- _Problem requirements_
Restate all of the entries exactly, each line as it stands.

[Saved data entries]
'''

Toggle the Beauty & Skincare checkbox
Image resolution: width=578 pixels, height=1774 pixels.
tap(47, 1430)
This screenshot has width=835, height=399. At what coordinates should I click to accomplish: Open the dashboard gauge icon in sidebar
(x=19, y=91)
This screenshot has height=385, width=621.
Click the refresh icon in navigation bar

'''

- _Answer space_
Toggle the Beauty & Skincare checkbox
Image resolution: width=578 pixels, height=1774 pixels.
tap(47, 1430)
This screenshot has width=835, height=399. At what coordinates should I click to accomplish: Open the dashboard gauge icon in sidebar
(x=19, y=91)
This screenshot has height=385, width=621.
Click the refresh icon in navigation bar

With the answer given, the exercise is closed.